Give again exactly the lines that run from the start of the records to the line holding "โปรแกรมบอล (467, 116)", both ends counted. Do not include the pictures.

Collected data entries

***

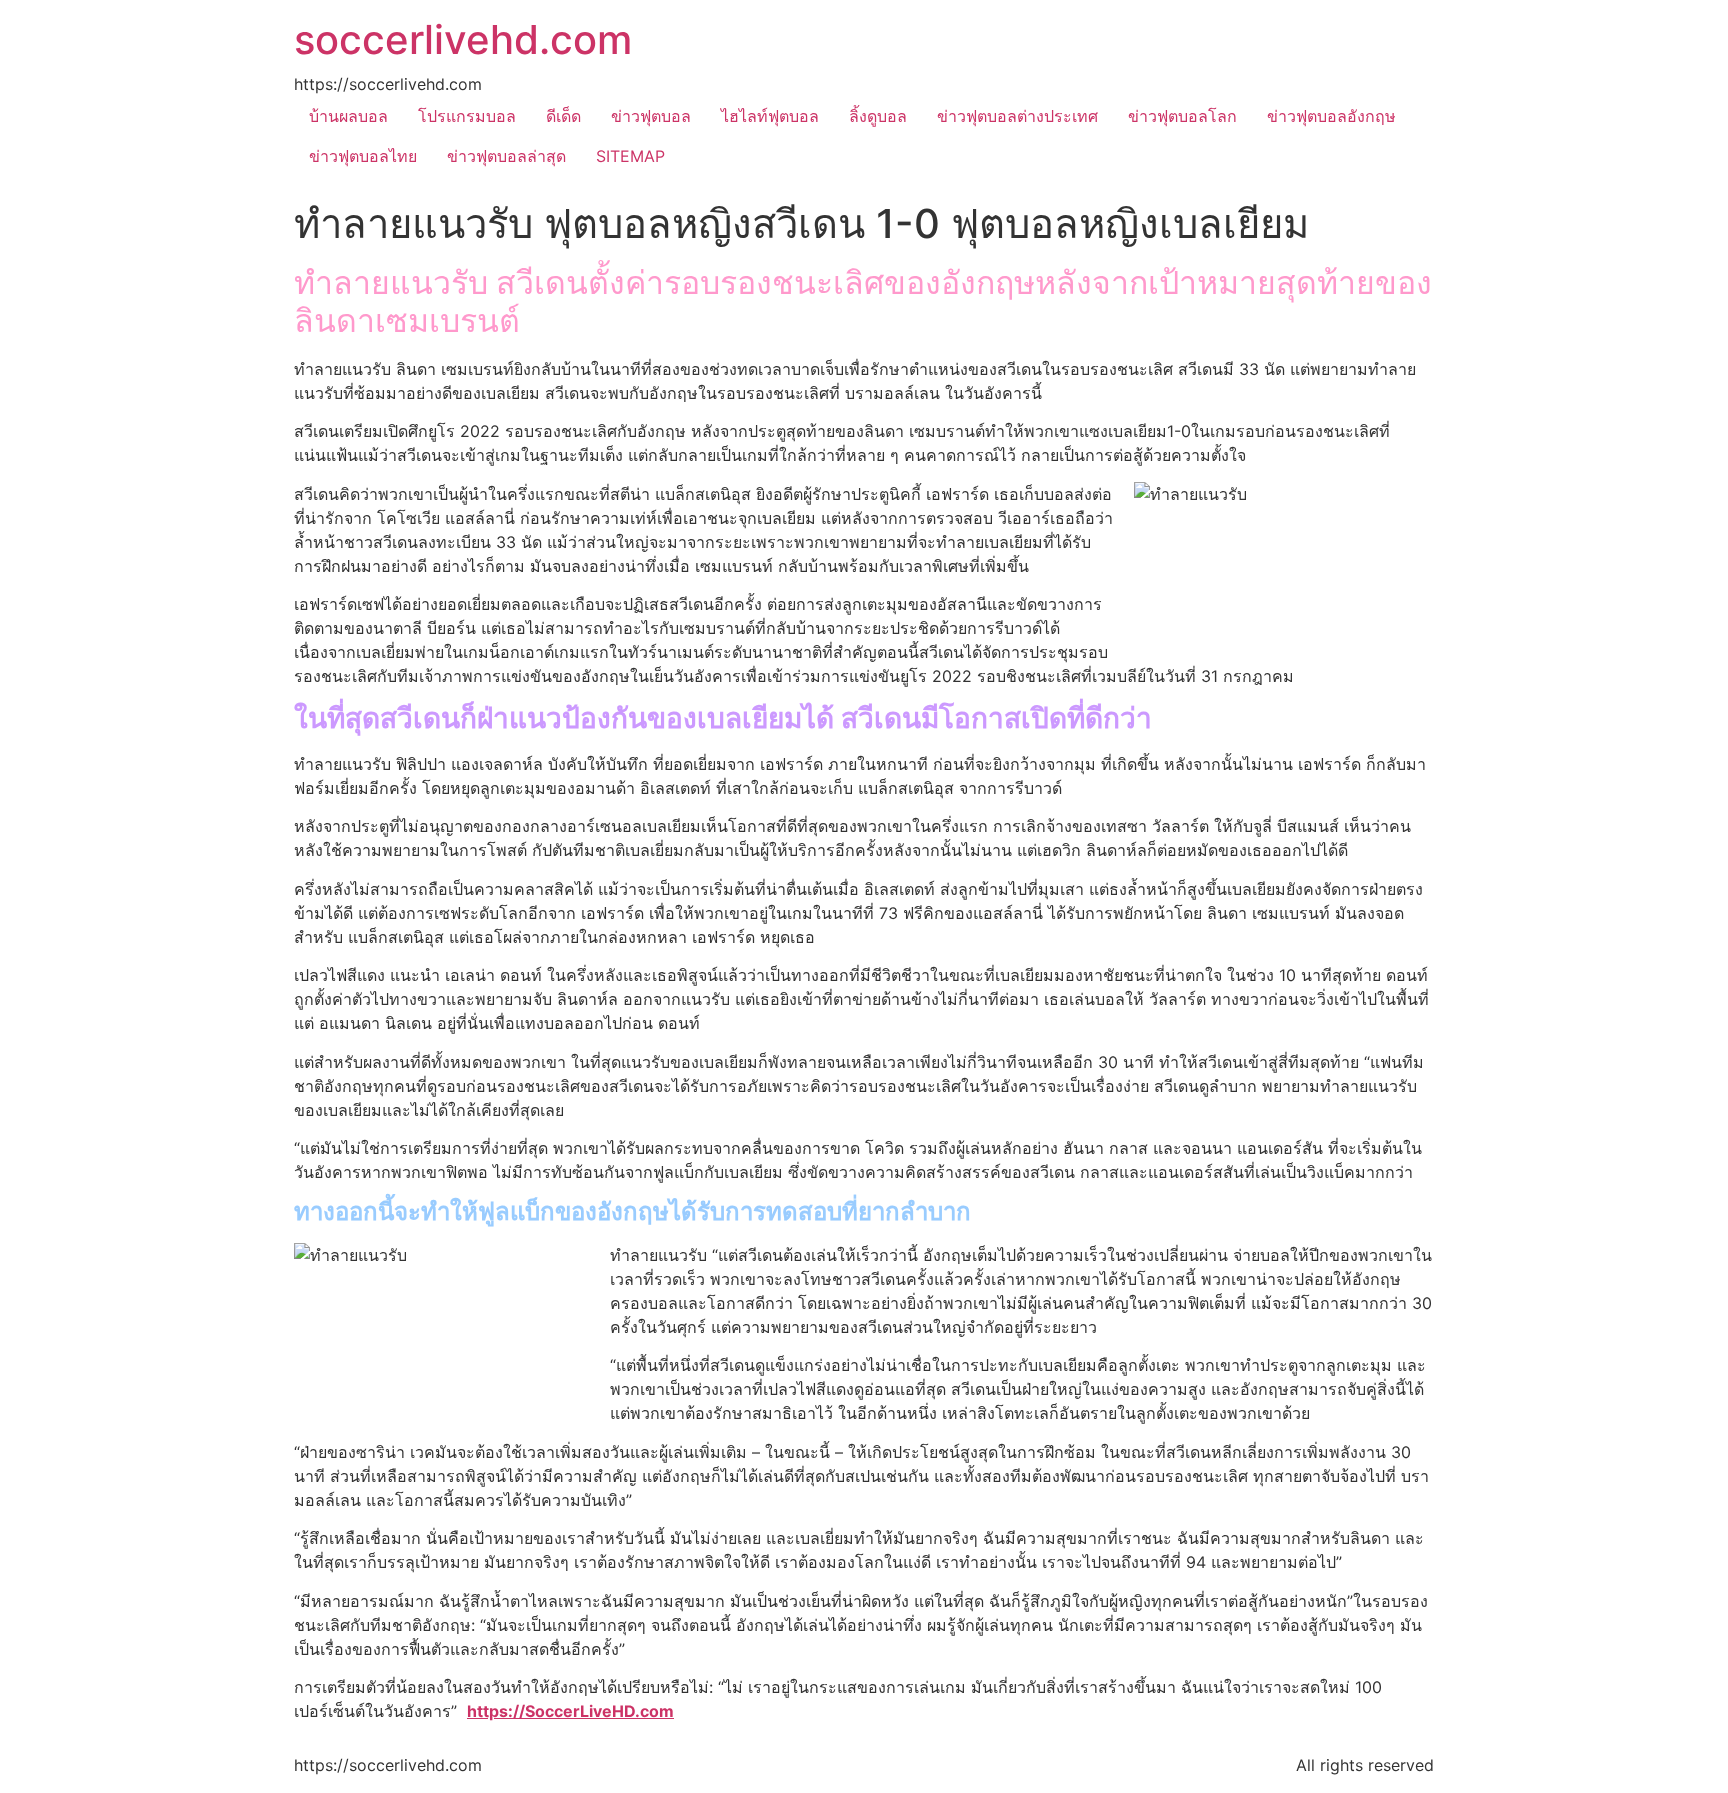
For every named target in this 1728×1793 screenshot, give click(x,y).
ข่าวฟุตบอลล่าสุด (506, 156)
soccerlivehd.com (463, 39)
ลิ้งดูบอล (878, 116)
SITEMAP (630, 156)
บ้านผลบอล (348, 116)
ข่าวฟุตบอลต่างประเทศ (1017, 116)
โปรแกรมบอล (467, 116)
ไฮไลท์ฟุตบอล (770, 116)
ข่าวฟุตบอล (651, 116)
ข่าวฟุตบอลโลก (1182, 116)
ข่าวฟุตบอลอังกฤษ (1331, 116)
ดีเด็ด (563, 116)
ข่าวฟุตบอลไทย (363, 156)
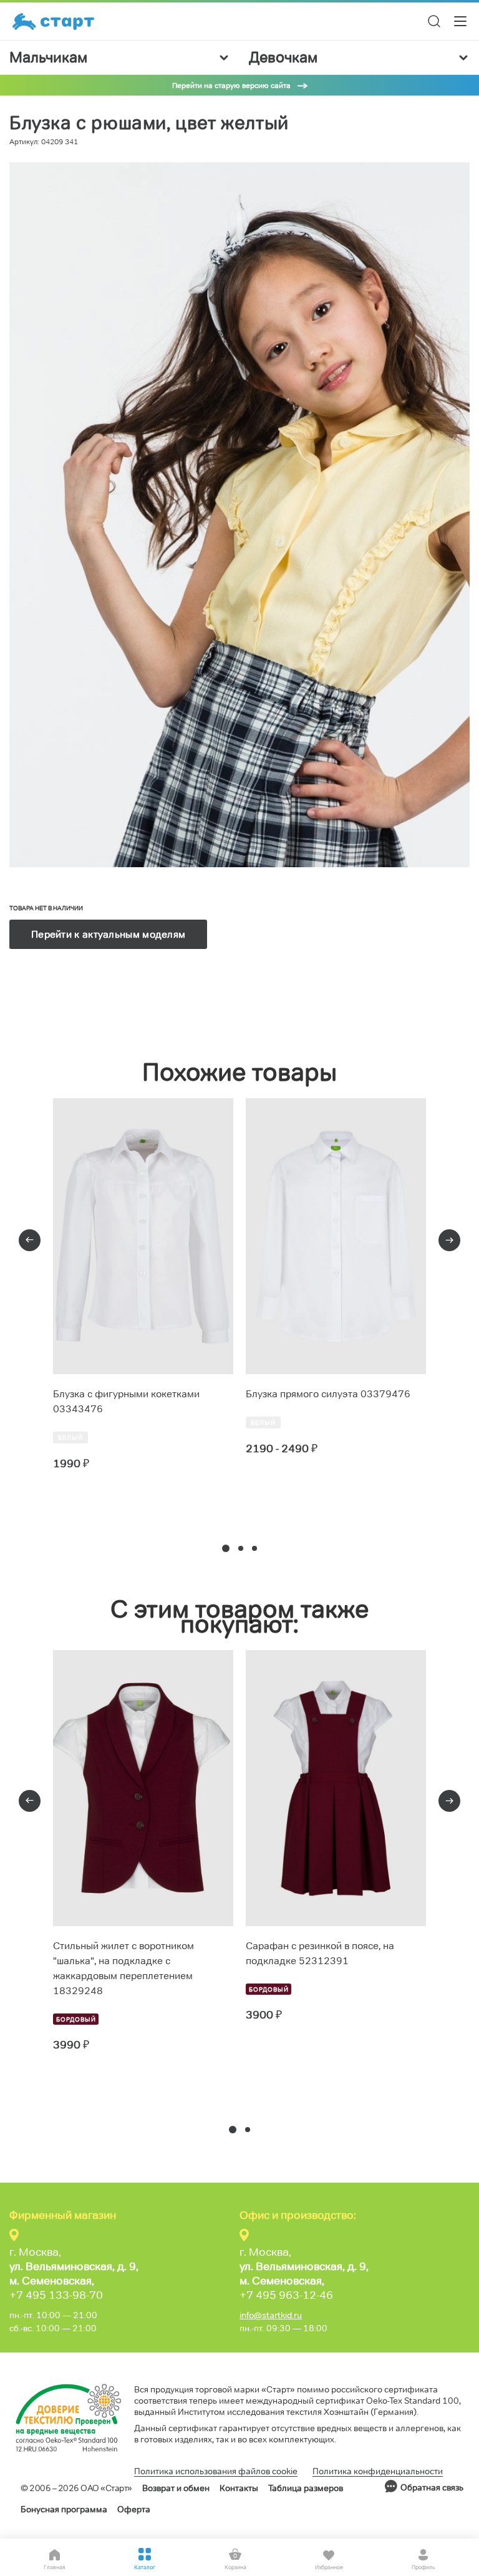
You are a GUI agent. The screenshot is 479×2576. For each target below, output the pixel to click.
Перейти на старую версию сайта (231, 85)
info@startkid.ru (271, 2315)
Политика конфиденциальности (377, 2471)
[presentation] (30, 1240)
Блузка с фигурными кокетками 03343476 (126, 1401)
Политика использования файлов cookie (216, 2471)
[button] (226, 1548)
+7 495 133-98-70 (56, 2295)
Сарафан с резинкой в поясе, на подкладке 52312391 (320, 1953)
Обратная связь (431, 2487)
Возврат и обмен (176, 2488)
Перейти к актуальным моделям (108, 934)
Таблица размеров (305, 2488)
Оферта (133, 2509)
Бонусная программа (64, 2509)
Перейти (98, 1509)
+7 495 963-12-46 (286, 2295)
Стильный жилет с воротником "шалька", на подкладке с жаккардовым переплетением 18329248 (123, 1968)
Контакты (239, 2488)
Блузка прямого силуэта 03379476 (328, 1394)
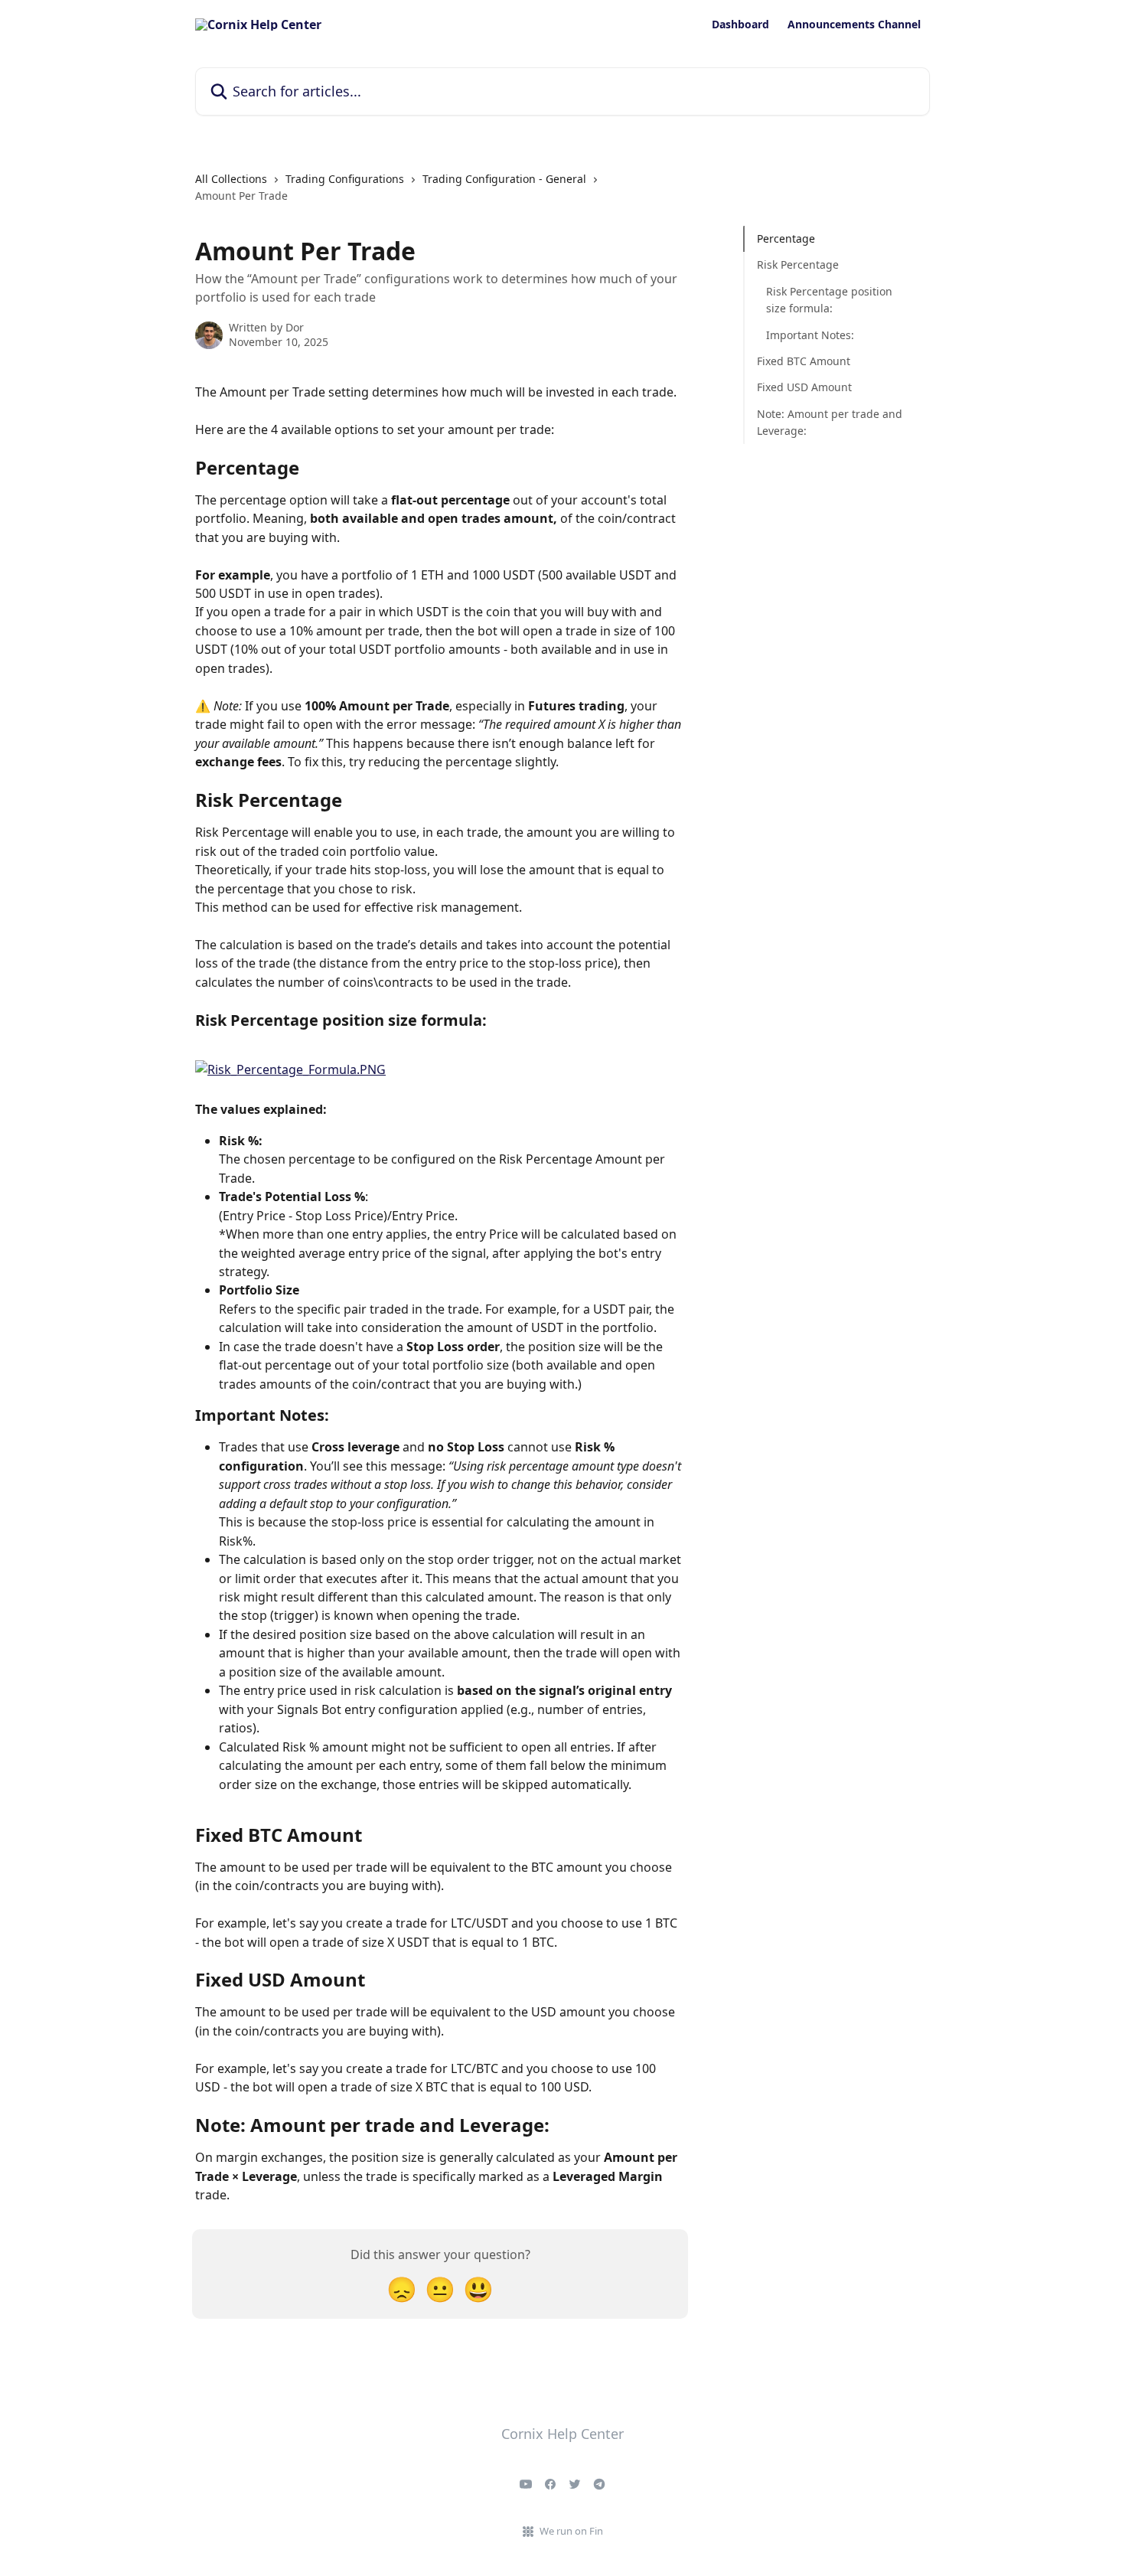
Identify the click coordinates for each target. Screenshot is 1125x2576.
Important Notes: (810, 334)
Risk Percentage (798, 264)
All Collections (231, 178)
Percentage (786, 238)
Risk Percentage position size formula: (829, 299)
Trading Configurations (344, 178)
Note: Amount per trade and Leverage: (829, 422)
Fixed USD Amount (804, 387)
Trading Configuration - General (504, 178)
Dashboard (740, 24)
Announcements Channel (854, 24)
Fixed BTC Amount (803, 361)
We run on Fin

***

— RESULT —
For every named target in this 1728×1793 screenshot, give click(x,y).
ข่าวฟุตบอลล่าสุด (506, 156)
soccerlivehd.com (463, 39)
ลิ้งดูบอล (878, 116)
SITEMAP (630, 156)
บ้านผลบอล (348, 116)
ข่าวฟุตบอลต่างประเทศ (1017, 116)
โปรแกรมบอล (467, 116)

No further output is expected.